(EXTRACTED INFORMATION Opens)

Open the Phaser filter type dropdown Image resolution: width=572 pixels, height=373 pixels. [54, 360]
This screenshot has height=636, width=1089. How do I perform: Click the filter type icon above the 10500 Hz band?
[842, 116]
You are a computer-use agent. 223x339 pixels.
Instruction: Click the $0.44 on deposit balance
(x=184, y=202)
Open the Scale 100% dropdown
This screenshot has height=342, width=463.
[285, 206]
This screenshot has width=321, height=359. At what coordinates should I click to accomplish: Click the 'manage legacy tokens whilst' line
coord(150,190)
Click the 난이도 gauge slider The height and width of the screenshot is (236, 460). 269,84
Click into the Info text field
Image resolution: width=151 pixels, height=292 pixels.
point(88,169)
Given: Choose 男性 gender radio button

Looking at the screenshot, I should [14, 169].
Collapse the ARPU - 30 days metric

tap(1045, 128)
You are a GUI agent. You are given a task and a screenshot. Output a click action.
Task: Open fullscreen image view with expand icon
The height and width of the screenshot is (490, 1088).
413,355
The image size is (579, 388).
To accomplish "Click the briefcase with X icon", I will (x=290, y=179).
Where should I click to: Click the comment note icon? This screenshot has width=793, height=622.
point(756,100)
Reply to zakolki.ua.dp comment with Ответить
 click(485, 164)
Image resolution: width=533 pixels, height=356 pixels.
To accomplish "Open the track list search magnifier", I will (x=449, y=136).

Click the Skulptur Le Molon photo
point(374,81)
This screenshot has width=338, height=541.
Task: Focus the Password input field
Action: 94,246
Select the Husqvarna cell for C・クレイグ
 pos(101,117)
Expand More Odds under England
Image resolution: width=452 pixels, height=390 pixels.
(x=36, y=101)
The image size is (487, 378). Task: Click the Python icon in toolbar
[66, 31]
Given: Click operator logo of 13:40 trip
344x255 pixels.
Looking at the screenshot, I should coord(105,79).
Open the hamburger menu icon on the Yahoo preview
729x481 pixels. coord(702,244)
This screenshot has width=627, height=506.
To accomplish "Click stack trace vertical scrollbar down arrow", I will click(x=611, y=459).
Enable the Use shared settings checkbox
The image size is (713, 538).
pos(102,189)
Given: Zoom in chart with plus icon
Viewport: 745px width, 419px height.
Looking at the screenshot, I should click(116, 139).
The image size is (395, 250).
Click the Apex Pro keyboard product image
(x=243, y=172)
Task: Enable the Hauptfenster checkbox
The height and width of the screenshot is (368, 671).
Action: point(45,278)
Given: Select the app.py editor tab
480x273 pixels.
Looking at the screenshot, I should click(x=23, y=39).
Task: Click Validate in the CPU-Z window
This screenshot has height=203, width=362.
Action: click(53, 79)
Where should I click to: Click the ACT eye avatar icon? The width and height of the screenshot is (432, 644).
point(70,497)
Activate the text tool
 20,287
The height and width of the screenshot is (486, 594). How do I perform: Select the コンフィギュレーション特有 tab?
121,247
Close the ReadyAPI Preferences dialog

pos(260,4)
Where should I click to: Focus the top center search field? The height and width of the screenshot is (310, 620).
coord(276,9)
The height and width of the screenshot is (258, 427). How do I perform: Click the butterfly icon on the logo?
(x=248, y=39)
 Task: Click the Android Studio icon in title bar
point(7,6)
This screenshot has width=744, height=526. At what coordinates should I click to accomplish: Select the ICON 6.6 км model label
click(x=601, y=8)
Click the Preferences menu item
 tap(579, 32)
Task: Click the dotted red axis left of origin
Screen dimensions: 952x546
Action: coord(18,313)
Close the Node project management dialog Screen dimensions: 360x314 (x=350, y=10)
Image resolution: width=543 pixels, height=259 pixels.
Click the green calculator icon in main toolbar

(EXTRACTED INFORMATION Closes)

## WHAT IS EXPECTED
Count the lines in the listing above that contain the string "agent", and give only the count.

## THE COMPLETED TASK
2